-- Begin Selected text --
If any of you have read any of my previous witterings on Graham’s website, you will remember the lesson I learned of not accepting as granted the information and decals which are supplied with kits. Manufacturers make mistakes and the Trumpeter Swordfish is no exception. The markings shown on the box art of W5984 ‘H’ are wrong. The particular type of fuselage roundels and fin markings displayed on the box and on the decal sheet, were not introduced until the year following the ‘Channel Dash’ in which this aircraft took part. I purchased the Xtradecal decal sheet for my model and even this had an omission which I mentioned in last week’s article!




However, the Trumpeter Fairey Swordfish was coming along nicely. The basic fuselage with the cockpit tub painted and snugly fitted was set aside minus the bottom rear fuselage part that has the tailplane struts which I thought looked very vulnerable. I then turned my attention to the engine construction. I have always liked this part of the build, cleaning up all the parts and getting them ready for the separate painting schedules. I am a particular fan of the Alclad range of aluminium and chrome finishes with ‘magnesium’ and ‘white aluminium’ among my favourites.



However, Alclad Grey Primer/Micro Filler which comes in a small can is magical. It sprays beautifully and clearly shows up any joint/seam defects. Once any imperfections have been rectified, I use wet and dry micro mesh with soapy (shampoo/shower gel) water which provides a near perfect surface ready for spraying. The engine went together really well with the cylinders being sprayed with Tamiya Semi Gloss Black and a variety of Alclad ‘shades’ for the remainder of the parts. The finished engine was a bit of fiddle to fit comfortably into the engine cowling and I had to shave off a couple of small projections inside the cowl to make a perfect fit. The engine was not glued into it’s position yet as I wanted to finish the fuselage and get the completed airframe sections ready for the ‘big’ spray - so much more to do before we get to that situation though.
-- End Selected text --
-- Begin Dataset content --
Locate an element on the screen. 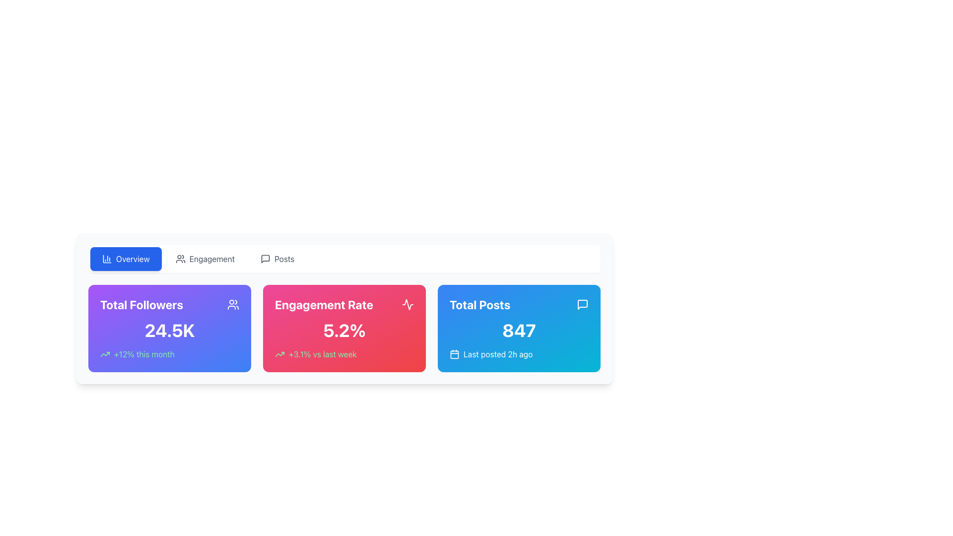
-- End Dataset content --
### Prompt 1
Answer these questions from the passage about building the Swordfish model, one line each:
(a) Which aircraft serial and letter appear on the box art?
(b) Which two Alclad finishes does the writer name as favorites?
(c) What paint was sprayed on the engine cylinders?
### Prompt 2
Carry on the passage about building the Swordfish model, starting after its final sentence.

### Exercise response 1
(a) W5984 'H'
(b) 'Magnesium' and 'white aluminium'
(c) Tamiya Semi Gloss Black

### Exercise response 2
During one of my ‘brown study’ moments while pondering the next moves, I considered that the undercarriage would need some strengthening. This is quite a hefty model and the separate parts of the undercarriage that the wheels are actually fitted to are just butt jointed to the triangularly constructed undercarriage legs. In my view, this was a weak point and I decided to drill the parts and fit short lengths of brass rod to afford a better connection. Once everything was lined up the joint was glued with superglue gel.




Be careful when fitting the tailplane and don’t assume because it fits nicely onto blocks and into slots that it will automatically be square to the fuselage. There is nothing worse than a tilted tailplane, so just make sure it is square before gluing. I had to do some minor adjustments before mine was corrected. While working in this area, I also drilled out the holes for the tailplane and rudder control wires that exit both fuselage sides - six holes in all. Further to this, I also sanded down the thickness of the control horns on the rudder and tailplane as they were far too overscale and then drilled them with a pin vice to eventually accept the control wires.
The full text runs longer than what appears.